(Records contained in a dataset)
* * *
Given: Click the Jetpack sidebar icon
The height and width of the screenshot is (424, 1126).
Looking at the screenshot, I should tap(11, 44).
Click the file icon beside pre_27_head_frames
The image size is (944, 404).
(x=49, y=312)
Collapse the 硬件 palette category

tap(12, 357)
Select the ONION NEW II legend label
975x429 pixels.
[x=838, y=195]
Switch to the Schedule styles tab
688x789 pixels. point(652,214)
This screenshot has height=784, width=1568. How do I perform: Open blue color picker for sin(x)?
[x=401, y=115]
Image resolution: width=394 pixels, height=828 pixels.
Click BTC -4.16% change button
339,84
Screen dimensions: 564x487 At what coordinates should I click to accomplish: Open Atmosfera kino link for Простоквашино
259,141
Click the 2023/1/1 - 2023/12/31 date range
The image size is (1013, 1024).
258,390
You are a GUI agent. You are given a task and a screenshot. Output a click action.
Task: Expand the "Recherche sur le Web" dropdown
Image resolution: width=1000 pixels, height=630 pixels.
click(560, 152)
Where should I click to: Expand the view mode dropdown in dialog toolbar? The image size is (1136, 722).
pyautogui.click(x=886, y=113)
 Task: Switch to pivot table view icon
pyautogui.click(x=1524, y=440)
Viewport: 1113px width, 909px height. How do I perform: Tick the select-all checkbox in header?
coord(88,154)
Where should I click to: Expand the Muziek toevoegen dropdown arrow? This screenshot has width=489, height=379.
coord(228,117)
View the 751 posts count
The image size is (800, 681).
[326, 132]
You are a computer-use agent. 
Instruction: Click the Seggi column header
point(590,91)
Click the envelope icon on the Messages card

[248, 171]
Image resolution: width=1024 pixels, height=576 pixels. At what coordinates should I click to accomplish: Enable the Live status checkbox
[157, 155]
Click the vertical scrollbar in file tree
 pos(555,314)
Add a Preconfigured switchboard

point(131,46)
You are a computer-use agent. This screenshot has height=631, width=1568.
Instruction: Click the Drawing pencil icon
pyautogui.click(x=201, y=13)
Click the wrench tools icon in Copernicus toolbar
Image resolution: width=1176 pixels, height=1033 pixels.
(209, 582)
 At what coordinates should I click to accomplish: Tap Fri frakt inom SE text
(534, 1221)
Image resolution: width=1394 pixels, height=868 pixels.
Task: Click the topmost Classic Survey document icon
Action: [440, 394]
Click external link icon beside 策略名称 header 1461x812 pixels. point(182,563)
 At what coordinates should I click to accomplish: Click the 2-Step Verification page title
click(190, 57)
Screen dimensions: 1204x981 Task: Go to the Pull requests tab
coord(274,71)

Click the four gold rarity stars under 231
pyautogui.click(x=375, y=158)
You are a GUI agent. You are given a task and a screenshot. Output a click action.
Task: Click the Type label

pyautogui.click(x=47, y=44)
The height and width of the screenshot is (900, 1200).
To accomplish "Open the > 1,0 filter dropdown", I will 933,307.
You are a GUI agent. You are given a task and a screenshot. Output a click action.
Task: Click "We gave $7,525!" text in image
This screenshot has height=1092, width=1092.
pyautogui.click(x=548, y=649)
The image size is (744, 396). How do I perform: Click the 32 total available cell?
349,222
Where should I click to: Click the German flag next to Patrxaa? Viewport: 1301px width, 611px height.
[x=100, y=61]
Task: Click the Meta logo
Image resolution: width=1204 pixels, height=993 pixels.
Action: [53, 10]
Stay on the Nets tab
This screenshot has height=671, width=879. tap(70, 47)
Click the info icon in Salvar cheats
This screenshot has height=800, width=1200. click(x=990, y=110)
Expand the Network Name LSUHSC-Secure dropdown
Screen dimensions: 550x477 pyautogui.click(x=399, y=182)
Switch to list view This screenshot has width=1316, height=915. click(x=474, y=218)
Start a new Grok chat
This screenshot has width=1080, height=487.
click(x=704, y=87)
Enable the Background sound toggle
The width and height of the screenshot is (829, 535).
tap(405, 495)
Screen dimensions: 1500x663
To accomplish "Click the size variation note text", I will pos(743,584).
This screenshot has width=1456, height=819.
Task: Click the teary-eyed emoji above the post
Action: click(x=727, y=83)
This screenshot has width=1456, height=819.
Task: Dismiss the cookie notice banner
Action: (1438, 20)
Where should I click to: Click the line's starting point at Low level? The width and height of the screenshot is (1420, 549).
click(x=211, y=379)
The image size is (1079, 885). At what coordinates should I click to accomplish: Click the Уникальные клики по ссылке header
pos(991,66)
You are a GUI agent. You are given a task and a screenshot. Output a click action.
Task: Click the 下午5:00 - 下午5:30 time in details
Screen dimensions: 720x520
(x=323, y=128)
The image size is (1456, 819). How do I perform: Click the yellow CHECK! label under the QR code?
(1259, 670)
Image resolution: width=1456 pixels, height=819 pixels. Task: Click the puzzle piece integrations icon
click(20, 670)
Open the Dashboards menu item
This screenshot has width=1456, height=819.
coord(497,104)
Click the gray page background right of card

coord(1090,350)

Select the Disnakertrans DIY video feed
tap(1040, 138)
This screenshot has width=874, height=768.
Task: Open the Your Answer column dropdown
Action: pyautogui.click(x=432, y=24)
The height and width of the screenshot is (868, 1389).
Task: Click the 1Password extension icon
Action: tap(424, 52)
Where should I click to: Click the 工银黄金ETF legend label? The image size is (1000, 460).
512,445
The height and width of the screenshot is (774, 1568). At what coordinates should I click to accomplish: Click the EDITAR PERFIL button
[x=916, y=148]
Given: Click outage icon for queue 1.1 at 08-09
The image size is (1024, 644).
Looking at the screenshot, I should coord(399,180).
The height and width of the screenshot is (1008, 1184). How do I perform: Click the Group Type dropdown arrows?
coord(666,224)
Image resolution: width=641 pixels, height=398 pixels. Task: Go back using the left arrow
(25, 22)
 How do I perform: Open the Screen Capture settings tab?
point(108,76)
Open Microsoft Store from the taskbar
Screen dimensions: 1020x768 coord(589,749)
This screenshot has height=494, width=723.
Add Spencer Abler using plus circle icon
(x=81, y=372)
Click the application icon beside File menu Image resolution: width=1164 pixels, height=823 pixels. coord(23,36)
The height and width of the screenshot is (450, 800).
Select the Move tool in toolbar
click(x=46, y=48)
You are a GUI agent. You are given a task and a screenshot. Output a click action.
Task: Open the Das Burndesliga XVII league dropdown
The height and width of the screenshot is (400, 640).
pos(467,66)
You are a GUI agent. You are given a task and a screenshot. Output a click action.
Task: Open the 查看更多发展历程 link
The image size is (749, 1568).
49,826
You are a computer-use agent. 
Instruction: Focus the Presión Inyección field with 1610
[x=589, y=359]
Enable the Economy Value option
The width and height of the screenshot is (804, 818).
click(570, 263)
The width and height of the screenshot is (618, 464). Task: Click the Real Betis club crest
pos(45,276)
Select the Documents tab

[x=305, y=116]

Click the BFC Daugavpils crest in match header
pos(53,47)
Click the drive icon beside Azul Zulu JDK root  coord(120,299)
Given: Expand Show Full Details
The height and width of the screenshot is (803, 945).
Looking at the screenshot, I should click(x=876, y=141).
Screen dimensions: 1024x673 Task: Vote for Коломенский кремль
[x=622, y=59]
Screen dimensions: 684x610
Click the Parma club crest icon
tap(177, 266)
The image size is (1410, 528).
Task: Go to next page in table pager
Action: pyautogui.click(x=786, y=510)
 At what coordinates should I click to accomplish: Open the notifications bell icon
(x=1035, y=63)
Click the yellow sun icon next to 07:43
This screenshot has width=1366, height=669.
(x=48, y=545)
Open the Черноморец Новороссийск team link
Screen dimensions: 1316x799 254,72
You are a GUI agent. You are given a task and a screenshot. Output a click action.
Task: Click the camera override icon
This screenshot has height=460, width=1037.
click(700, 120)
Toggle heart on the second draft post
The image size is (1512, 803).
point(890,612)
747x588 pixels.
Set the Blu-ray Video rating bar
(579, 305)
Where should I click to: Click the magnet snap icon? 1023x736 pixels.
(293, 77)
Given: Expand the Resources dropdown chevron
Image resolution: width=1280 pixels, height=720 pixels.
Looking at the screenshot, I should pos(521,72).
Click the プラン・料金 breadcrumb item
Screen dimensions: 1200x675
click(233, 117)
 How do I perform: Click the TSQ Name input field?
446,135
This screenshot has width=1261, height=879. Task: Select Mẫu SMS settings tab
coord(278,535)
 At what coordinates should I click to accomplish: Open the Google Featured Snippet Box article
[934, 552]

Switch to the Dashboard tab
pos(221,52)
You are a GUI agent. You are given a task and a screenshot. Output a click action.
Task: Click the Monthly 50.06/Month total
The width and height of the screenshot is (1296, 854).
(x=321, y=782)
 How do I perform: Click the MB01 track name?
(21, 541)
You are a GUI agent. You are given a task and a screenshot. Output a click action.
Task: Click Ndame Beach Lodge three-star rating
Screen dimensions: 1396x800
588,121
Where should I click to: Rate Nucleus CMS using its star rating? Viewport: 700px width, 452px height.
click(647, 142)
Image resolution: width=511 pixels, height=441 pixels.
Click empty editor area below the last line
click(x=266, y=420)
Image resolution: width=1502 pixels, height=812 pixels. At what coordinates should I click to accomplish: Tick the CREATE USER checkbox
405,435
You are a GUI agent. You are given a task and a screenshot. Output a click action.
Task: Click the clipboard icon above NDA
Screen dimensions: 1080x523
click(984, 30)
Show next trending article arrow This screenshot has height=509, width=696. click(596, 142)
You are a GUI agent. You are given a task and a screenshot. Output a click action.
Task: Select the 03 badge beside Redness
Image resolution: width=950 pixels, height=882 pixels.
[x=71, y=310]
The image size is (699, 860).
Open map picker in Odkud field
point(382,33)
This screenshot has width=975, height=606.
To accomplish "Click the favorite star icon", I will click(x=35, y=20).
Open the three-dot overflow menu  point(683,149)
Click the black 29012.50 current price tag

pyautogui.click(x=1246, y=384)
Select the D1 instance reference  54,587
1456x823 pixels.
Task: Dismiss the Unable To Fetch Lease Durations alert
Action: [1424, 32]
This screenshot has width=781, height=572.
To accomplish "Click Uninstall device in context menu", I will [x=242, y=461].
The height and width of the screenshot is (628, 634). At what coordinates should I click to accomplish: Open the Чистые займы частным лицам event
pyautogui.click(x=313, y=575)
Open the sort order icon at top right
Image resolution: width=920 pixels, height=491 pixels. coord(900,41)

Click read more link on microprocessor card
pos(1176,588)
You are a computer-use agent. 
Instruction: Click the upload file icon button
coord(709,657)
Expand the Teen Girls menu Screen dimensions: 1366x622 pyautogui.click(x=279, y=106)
* * *
• **Exercise description**: Rewrite the material starting at the line containing "Screen dimensions: 684x610" and ending at the line containing "Screen dimensions: 1316x799 254,72", with "crest" changed to "badge" and everything else kept the same.

• **Written response**:
Screen dimensions: 684x610
Click the Parma club badge icon
tap(177, 266)
The image size is (1410, 528).
Task: Go to next page in table pager
Action: pyautogui.click(x=786, y=510)
 At what coordinates should I click to accomplish: Open the notifications bell icon
(x=1035, y=63)
Click the yellow sun icon next to 07:43
This screenshot has width=1366, height=669.
(x=48, y=545)
Open the Черноморец Новороссийск team link
Screen dimensions: 1316x799 254,72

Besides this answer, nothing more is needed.